**Goal of the exercise**:
The answer is one number. Say how many lines in the entries below include the word "will".

**Material shown**:
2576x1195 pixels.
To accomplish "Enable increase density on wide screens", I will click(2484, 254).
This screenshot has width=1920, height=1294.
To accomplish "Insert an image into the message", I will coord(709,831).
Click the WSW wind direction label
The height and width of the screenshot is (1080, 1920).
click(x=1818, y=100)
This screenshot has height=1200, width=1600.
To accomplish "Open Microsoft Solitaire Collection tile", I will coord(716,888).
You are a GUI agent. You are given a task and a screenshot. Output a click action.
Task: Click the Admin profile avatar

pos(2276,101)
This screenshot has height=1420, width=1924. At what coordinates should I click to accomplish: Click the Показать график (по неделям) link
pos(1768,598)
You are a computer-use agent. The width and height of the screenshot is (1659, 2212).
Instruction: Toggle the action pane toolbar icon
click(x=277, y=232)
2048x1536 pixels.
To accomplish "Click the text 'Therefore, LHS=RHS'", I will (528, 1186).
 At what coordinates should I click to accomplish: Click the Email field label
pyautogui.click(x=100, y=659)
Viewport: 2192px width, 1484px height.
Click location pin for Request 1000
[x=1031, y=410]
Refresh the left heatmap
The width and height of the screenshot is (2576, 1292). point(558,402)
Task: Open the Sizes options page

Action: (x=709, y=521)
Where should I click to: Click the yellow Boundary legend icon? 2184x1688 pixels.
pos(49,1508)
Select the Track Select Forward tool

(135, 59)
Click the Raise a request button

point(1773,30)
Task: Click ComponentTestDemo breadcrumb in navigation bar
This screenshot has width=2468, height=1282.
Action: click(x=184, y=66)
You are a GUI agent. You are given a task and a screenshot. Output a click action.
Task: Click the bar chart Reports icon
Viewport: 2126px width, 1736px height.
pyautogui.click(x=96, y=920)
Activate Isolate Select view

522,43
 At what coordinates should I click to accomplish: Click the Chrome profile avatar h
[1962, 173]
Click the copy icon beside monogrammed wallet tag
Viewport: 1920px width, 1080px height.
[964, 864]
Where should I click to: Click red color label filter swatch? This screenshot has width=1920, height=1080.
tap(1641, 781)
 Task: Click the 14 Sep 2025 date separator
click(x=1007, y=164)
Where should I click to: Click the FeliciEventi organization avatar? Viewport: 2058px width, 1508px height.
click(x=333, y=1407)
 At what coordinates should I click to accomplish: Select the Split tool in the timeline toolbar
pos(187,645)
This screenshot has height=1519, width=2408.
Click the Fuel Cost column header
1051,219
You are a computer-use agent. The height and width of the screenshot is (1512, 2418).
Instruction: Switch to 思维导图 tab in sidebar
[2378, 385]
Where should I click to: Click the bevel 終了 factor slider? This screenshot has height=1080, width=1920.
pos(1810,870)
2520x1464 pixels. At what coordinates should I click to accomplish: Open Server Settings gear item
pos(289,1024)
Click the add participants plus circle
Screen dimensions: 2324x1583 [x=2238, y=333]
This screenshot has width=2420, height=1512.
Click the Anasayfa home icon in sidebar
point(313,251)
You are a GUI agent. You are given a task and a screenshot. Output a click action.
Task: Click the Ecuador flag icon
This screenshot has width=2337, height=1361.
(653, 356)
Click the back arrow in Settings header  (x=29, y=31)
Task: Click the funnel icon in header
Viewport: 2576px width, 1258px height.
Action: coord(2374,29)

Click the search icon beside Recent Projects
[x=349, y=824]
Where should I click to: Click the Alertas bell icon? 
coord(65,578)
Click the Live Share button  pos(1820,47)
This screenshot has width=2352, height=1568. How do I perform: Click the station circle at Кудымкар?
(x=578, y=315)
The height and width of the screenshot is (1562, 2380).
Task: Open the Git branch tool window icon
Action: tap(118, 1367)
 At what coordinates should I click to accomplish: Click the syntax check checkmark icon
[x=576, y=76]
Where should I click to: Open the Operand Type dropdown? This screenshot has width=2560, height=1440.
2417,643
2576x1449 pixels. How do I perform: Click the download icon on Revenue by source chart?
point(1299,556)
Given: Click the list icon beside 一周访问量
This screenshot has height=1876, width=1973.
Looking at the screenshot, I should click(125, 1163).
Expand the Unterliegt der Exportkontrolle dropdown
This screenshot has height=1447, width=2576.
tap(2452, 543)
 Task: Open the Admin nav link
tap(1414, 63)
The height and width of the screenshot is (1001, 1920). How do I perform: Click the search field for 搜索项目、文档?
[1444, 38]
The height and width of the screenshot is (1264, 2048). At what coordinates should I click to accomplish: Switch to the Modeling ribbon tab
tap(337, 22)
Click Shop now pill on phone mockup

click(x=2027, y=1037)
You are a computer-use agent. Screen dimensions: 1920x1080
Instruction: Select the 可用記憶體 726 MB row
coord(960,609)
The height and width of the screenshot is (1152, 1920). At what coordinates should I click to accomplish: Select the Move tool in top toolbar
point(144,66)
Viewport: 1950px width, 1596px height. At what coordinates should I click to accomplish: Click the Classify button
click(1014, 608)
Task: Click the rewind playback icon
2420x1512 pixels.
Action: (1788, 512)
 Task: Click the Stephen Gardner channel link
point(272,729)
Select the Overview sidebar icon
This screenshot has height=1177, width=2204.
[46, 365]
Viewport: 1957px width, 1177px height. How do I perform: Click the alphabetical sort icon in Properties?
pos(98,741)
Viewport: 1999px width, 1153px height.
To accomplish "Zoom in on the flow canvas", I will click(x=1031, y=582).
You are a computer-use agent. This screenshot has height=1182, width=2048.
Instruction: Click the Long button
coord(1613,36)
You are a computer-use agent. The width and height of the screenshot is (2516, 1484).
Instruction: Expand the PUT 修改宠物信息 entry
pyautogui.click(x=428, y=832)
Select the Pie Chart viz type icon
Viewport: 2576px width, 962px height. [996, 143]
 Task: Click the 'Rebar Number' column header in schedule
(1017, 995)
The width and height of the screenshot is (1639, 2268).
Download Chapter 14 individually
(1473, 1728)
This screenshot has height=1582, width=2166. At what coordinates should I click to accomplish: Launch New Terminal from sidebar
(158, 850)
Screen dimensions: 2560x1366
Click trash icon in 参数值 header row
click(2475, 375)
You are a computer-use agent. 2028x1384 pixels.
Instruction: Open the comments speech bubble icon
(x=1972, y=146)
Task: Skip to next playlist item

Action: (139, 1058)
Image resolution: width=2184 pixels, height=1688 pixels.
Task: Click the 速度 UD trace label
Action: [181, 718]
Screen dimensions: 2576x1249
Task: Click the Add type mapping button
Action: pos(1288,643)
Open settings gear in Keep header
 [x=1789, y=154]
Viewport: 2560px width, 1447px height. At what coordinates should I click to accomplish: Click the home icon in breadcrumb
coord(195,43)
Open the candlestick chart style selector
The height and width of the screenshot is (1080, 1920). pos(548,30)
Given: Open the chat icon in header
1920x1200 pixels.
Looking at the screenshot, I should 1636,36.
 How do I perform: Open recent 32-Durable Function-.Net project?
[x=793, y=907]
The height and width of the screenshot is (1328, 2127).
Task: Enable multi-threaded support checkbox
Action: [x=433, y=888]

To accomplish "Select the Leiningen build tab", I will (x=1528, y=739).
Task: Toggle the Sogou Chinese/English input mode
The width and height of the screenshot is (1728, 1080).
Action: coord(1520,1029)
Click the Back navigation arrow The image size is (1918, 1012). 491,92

**Your solution**:
6